L'Algérie de Tocqueville
L’Algérie de Tocqueville. Chronique d’une colonisation ratée, Amine Boukerche, Apogée, 2018, 250 p., 17 €.
Gérald Gaillard
Mars 2019
En juin 1830, l’Algérie est prise par les troupes de Charles X. Deux mois plus tard, c’est la Monarchie de juillet : que va faire Louis-Philippe de l’Algérie ? Se retirer, comme certains l’exigent à l’Assemblée ? Ne coloniser que la côte, comme d’autres proposent ? Se lancer à la conquête d’un territoire dont on ignore l’étendue, avec un voisin marocain hostile ? Les partisans de cette dernière voie l’emportent en 1840, avec la nomination des généraux Bugeaud et Lamoricière. Alexis de Tocqueville, lui, a passé deux ans en Amérique, voyagé en Angleterre et en Irlande, et publié De la démocratie en Amérique en 1835. Il est en Suisse, et a écrit déjà pour la presse deux « Lettres sur l’Algérie » (1837), avant de s’y rendre en 1840, alors que plus de 30 000 colons y sont installés. En 1847, il y retourne mandaté par une commission parlementaire. Tzvetan Todorov (1988), Olivier Le Cour Grandmaison (2001) et Seloua Luste Boulbina (2003) ont pu montrer un personnage qui en cette occasion semble loin des principes démocratiques qu’on lui prête : un Tocqueville justifiant la suspension des libertés politiques, légitimant les massacres, la destruction des récoltes et le vol de bétail, car tout est bon pour anéantir Abd el-Kader et asseoir la domination française. Il approuve aussi l’installation de colons sur des terres expropriées.

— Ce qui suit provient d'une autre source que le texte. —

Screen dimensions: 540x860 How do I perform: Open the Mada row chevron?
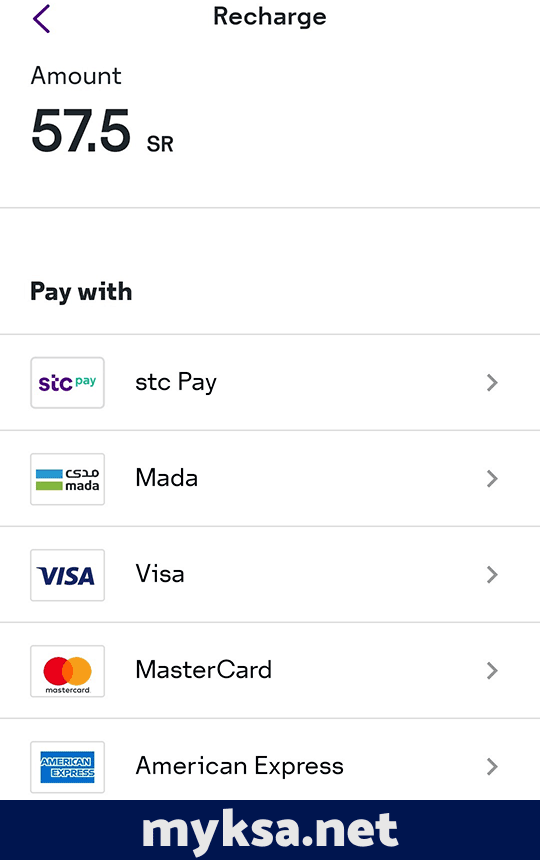(492, 479)
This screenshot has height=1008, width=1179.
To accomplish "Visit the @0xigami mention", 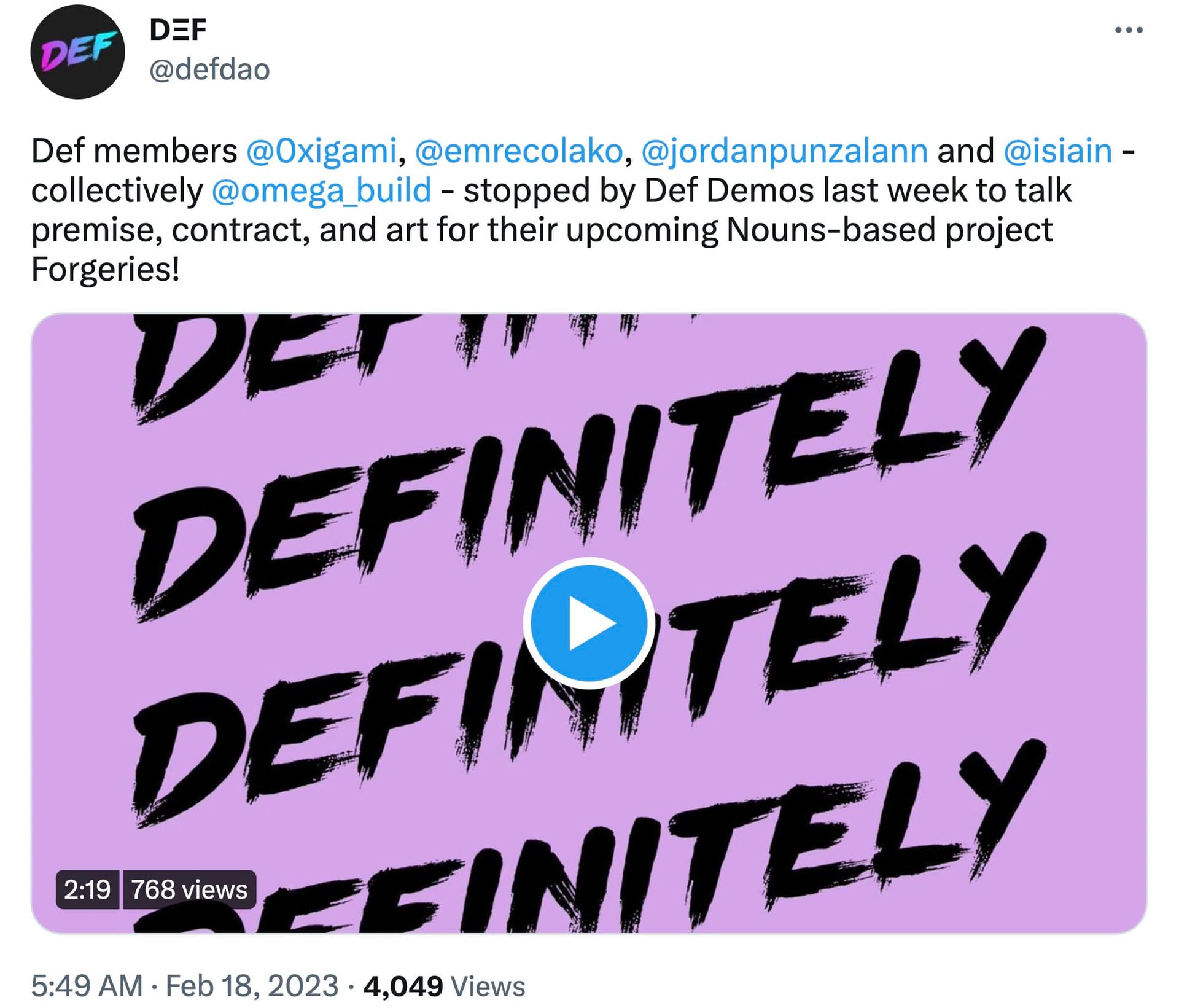I will [321, 151].
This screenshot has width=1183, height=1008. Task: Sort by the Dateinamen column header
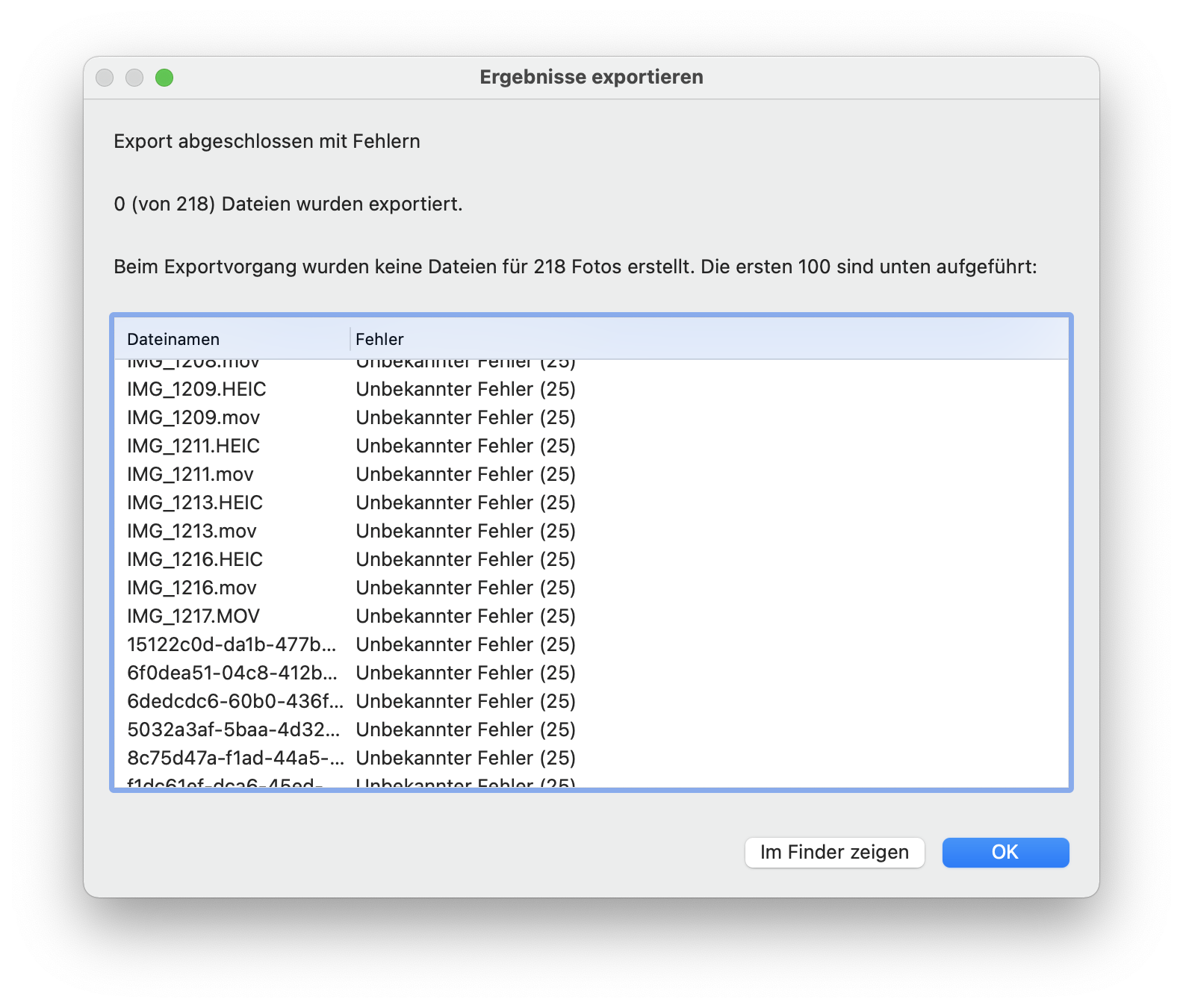(173, 339)
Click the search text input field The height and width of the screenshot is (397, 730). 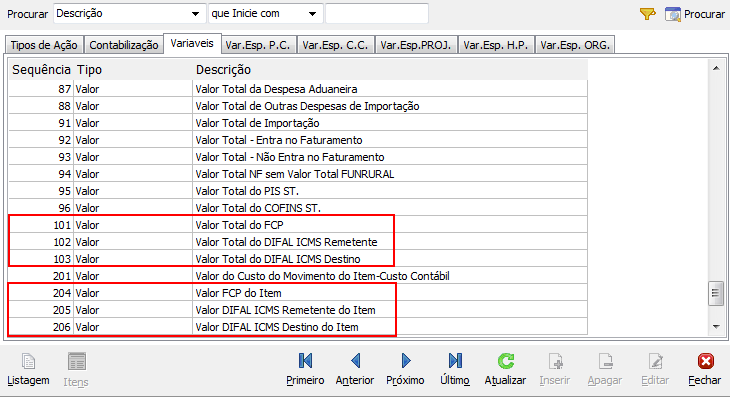[377, 13]
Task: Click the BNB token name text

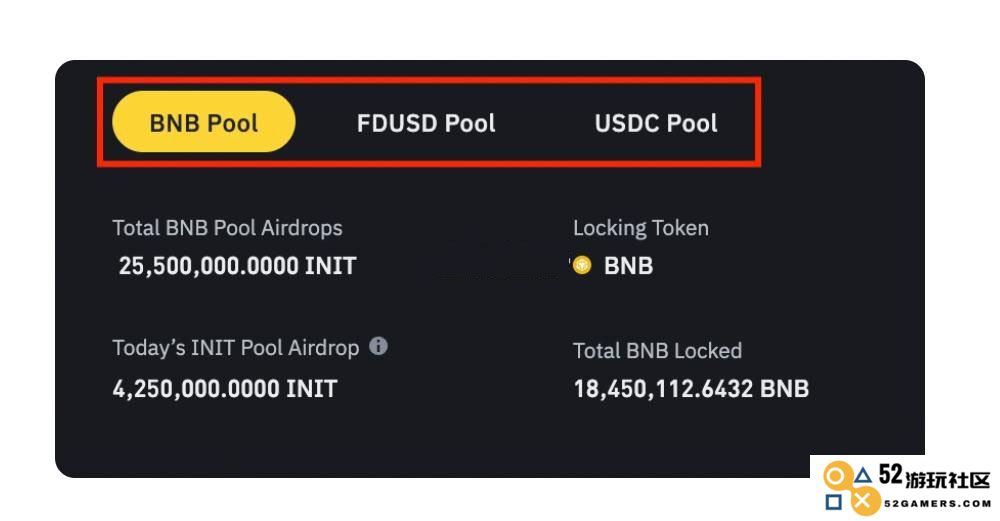Action: point(628,266)
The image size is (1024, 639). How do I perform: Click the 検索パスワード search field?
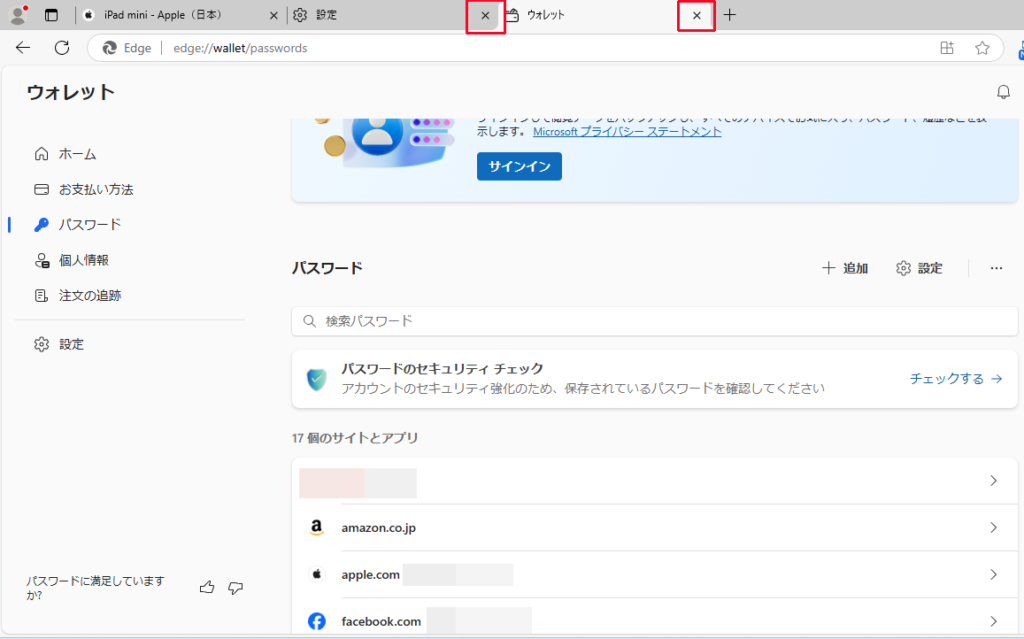pos(655,321)
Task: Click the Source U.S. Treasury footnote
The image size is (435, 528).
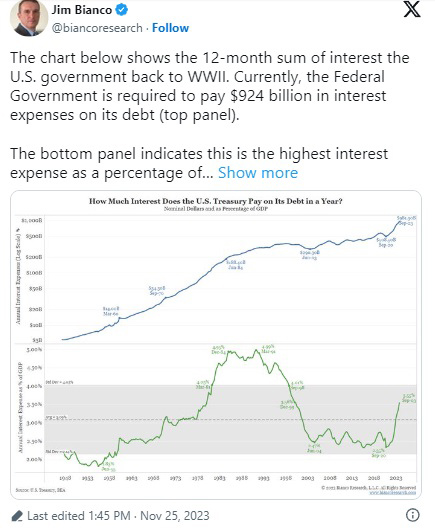Action: (40, 490)
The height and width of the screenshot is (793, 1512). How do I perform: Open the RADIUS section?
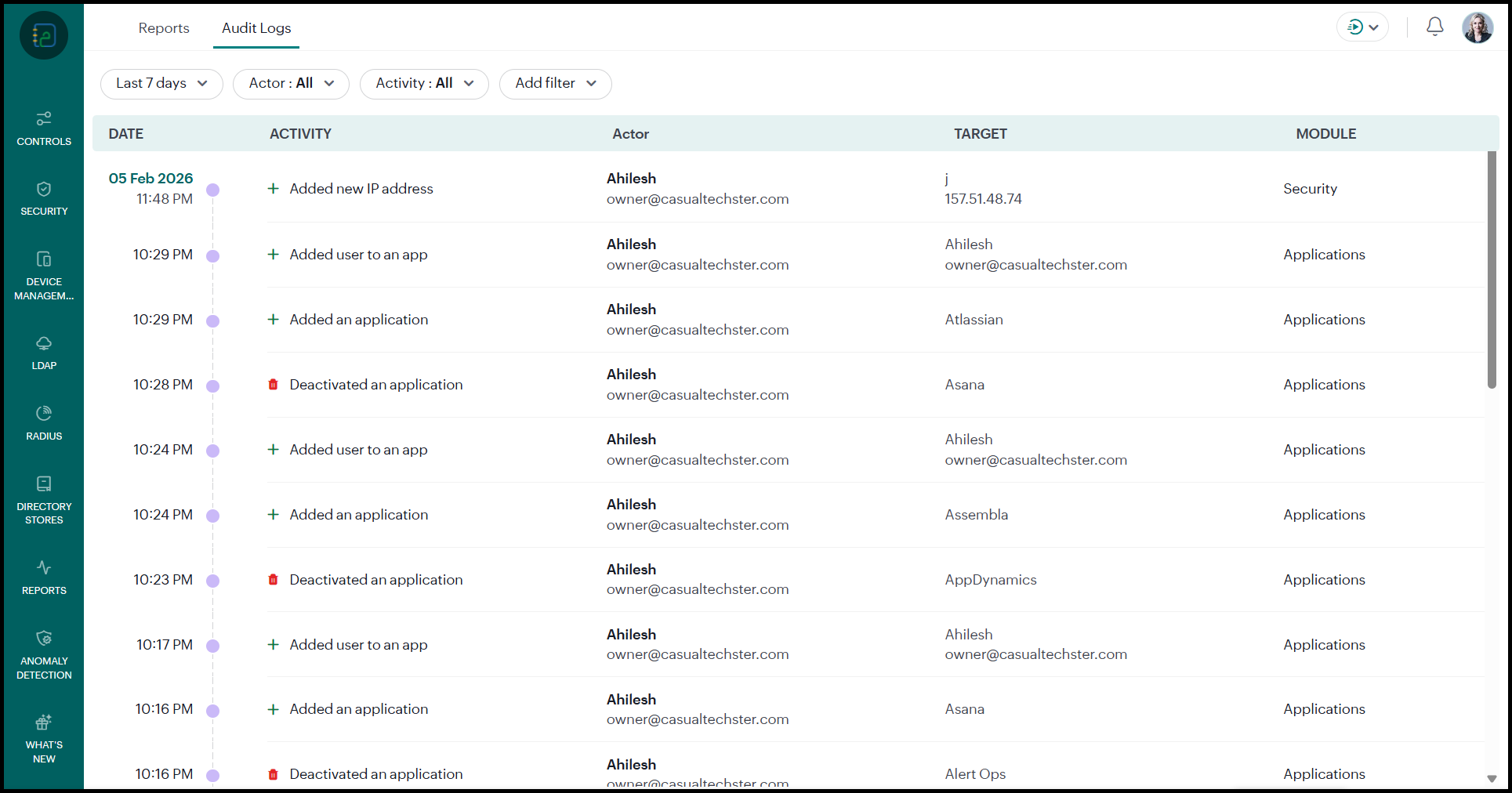[x=44, y=423]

Amine Boukerche prend le contre-pied de ce portrait sombre et montre un Tocqueville plaidant pour un blocus commercial en lieu et place d’une violence « indigne d’une nation civilisée ». Il pense aussi l’après-conquête, soucieux d’éviter aux indigènes d’Algérie le sort des Indiens d’Amérique et prédit l’éventualité d’une guerre entre colonisateurs et colonisés si le vainqueur fait mauvais usage de sa domination. Dans ce jeu de citations contre citations, A. Boukerche situe et explicite, point par point les propos de Tocqueville sur la terre, les tribus et l’islam… Mais l’histoire penche toujours du mauvais côté et on sait ce qu’il en fut : les officiers et généraux firent de brillantes carrières et cent trente ans plus tard, l’affaire se terminera fort mal. Ce livre est aussi un bon résumé de l’histoire de la conquête de l’Algérie et de la situation qui précédait.